# Task directions:
For each line below that holds the word "computer", make a copy.

Saved data entries
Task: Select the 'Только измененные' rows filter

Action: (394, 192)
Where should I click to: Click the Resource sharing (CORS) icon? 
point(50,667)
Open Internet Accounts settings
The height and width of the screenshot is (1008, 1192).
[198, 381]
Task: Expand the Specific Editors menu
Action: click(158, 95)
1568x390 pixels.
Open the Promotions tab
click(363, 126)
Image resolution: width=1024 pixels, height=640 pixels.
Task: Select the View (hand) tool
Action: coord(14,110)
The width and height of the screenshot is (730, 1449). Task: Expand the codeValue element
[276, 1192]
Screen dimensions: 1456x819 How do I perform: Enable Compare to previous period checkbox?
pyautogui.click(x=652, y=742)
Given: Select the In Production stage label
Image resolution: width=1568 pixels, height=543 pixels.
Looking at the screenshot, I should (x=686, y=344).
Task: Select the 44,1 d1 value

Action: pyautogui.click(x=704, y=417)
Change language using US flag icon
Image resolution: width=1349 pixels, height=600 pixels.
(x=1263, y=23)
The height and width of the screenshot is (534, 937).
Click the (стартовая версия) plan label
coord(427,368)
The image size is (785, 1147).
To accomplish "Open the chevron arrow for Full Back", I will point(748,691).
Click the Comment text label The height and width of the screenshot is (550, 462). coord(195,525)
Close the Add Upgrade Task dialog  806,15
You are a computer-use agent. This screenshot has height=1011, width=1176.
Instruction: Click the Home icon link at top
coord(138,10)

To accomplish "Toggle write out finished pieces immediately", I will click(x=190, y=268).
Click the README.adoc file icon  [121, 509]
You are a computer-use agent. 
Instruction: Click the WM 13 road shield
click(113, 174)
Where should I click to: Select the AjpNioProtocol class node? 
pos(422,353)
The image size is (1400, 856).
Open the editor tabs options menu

# Exercise response:
You are a computer-use agent. This screenshot has height=1011, width=1176.
You are a computer-use agent. 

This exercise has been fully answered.